Soviet and Communist studies is the field of historical studies of the Soviet Union and other Communist states, as well as of communist parties, such as the Communist Party USA, that existed or still exist in some form in many countries, inside or outside the former Soviet Bloc. It is a field rife with conflict and controversy.

While this area is now seldom offered as a field of study in itself, in which one might become a specialist, there are related fields emerging, as may be judged by the titles of academic journals, some of which have changed to reflect the passage of time since 1989 and the effect of the end of Soviet rule. These include: Communist and Post-Communist Studies, Europe-Asia Studies, Post-Soviet Affairs, Communist Studies and Transition Politics, Communisme, and Demokratizatsiya: The Journal of Post-Soviet Democratization. The historiography of strictly Communist studies is also changing, with some different models of its aims, as well as the major shift caused by access to archives.

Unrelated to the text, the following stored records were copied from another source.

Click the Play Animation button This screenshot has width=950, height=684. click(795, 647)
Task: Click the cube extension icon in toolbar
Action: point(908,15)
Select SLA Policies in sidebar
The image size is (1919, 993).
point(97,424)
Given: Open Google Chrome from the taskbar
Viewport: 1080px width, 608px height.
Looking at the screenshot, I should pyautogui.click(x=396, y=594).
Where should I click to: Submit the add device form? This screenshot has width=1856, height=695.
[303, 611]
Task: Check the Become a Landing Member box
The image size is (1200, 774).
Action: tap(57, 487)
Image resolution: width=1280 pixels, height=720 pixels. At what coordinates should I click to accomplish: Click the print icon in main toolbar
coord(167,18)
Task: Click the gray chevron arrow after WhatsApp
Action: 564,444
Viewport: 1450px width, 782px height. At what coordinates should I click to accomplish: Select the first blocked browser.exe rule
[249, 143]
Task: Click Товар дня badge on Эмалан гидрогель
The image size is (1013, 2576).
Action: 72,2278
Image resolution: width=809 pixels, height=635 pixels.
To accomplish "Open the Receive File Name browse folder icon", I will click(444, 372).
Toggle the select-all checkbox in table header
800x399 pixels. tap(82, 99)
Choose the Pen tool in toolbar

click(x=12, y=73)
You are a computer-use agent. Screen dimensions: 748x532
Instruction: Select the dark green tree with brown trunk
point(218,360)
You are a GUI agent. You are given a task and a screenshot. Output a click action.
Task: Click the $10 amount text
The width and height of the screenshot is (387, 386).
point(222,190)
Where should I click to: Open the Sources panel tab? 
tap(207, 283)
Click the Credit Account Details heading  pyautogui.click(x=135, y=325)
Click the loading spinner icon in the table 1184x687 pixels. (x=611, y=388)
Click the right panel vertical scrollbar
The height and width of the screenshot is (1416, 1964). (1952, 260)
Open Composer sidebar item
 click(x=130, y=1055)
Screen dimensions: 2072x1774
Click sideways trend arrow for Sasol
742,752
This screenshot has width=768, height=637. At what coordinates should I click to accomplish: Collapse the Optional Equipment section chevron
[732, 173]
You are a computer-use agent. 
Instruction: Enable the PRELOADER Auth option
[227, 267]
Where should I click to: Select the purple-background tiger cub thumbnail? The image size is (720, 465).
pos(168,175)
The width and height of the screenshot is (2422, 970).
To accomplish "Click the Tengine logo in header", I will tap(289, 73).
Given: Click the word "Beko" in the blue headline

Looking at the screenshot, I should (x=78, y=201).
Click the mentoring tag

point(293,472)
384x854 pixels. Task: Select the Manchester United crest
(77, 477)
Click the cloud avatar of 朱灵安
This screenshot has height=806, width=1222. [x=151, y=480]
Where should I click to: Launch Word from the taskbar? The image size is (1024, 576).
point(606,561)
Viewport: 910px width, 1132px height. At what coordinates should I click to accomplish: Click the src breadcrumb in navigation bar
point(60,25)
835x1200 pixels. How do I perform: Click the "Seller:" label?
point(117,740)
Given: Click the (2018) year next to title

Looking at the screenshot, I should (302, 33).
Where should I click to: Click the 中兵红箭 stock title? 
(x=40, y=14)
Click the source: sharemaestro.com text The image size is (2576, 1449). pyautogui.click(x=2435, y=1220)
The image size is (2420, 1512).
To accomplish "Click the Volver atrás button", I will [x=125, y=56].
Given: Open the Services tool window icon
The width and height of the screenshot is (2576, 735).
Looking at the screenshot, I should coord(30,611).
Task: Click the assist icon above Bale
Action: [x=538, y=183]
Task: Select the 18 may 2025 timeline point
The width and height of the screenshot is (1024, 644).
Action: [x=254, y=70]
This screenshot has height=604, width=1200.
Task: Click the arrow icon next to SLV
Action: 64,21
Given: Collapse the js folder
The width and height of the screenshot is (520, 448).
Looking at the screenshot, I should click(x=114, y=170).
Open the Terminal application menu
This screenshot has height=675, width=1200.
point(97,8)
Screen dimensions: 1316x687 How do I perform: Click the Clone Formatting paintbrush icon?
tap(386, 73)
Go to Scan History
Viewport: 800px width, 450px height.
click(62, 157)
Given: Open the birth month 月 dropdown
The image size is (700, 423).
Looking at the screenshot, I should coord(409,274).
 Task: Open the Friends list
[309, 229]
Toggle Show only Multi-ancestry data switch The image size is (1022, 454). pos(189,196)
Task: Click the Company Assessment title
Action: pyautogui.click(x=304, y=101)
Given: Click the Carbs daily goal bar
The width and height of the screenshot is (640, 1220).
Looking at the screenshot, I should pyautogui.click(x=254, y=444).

According to John Earl Haynes and Harvey Klehr, writing in their book, In Denial: Historians, Communism & Espionage, the historiography of Soviet and Communist studies is characterized by a split between "traditionalists" and "revisionists". Traditionalists characterize themselves as objective reporters of an alleged "totalitarian" nature of Communism and Communist states; they are criticized by their opponents as being anti-communist, even fascist, in their eagerness on continuing to focus on the issues of the Cold War. Alternative characterizations for traditionalists include: "orthodox", "Draperite" (after Theodore Draper), "conservative", "right-wing" or "anti-Communist". Norman Markowitz, a prominent revisionist, referred to them as '"triumphalist", "romantics", "right-wing romantics", and "reactionaries" who belong to the "HUAC school of CPUSA scholarship"'.